** Begin DOCUMENT EXTRACT **

# contour color for NC20-25 - Recommendation please



## jdmac (Jul 25, 2008)

can anyone recommend a contour color for me?  i was thinking about using a MSFN in a darker shade than regular (light medium) to contour.  perhaps a different product altogether? either case, please tell me what shade.  

thanks!!


----------



## infernalmachine (Jul 25, 2008)

*Re: contour color for NC20-25*

since emote blush has been DC, i use NYX blush in taupe.


----------



## jdmac (Jul 26, 2008)

*Re: contour color for NC20-25*

ooh!  i had been wondering about that nyx blush in taupe.  thanks for the info, i'll pick one up next time!


----------



## Jemma28 (Jul 26, 2008)

*Re: contour color for NC20-25*

I use Emote and I just bought another one at the CCO a couple of weeks ago.  From what I hear most of the CCO's still have some in stock.


----------



## Susanne (Jul 27, 2008)

I use blush Tenderling for contour or Sculpt and Shape powder in Accentuate/Sculpt.


----------



## stacylynne (Jul 27, 2008)

You actually can use wedge eyeshadow for contouring


----------



## lukinamama (Jul 27, 2008)

I am nw25-30 and I use  Sculpt and Shape powder in Accentuate/Sculpt


----------



## anshu7 (Jul 27, 2008)

emote blush. if u want msf u shud get a shade over medium--medium plus maybe?light medium and medium wont giv u a contour imo


----------



## SpringDancer (Jul 27, 2008)

I'm NC20 and I use Sculpt and Shape powder in Accentuate/Sculpt. I love the result. I think MAC Pro has the sculpting powder in their permanent line.


----------



## mochajavalatte (Aug 7, 2008)

I'm an NC20, I wear MSFN in Medium normally. So to contour I use MSFN in Medium Plus.


----------



## x.DOLLYMiX.x (Aug 8, 2008)

Iam about a nw20-nw25 and I use harmony blush for contouring.


----------

** End DOCUMENT EXTRACT **
** Begin PROVIDED DATA **

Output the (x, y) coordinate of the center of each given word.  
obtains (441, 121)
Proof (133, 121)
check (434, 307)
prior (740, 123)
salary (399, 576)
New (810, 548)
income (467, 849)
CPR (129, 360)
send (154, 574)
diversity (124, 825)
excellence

** End PROVIDED DATA **

THE PROBLEM: Can you reproduce the entire forum thread on contour shades for NC20-25, word for word?

SOLUTION:
# contour color for NC20-25 - Recommendation please



## jdmac (Jul 25, 2008)

can anyone recommend a contour color for me?  i was thinking about using a MSFN in a darker shade than regular (light medium) to contour.  perhaps a different product altogether? either case, please tell me what shade.  

thanks!!


----------



## infernalmachine (Jul 25, 2008)

*Re: contour color for NC20-25*

since emote blush has been DC, i use NYX blush in taupe.


----------



## jdmac (Jul 26, 2008)

*Re: contour color for NC20-25*

ooh!  i had been wondering about that nyx blush in taupe.  thanks for the info, i'll pick one up next time!


----------



## Jemma28 (Jul 26, 2008)

*Re: contour color for NC20-25*

I use Emote and I just bought another one at the CCO a couple of weeks ago.  From what I hear most of the CCO's still have some in stock.


----------



## Susanne (Jul 27, 2008)

I use blush Tenderling for contour or Sculpt and Shape powder in Accentuate/Sculpt.


----------



## stacylynne (Jul 27, 2008)

You actually can use wedge eyeshadow for contouring


----------



## lukinamama (Jul 27, 2008)

I am nw25-30 and I use  Sculpt and Shape powder in Accentuate/Sculpt


----------



## anshu7 (Jul 27, 2008)

emote blush. if u want msf u shud get a shade over medium--medium plus maybe?light medium and medium wont giv u a contour imo


----------



## SpringDancer (Jul 27, 2008)

I'm NC20 and I use Sculpt and Shape powder in Accentuate/Sculpt. I love the result. I think MAC Pro has the sculpting powder in their permanent line.


----------



## mochajavalatte (Aug 7, 2008)

I'm an NC20, I wear MSFN in Medium normally. So to contour I use MSFN in Medium Plus.


----------



## x.DOLLYMiX.x (Aug 8, 2008)

Iam about a nw20-nw25 and I use harmony blush for contouring.


----------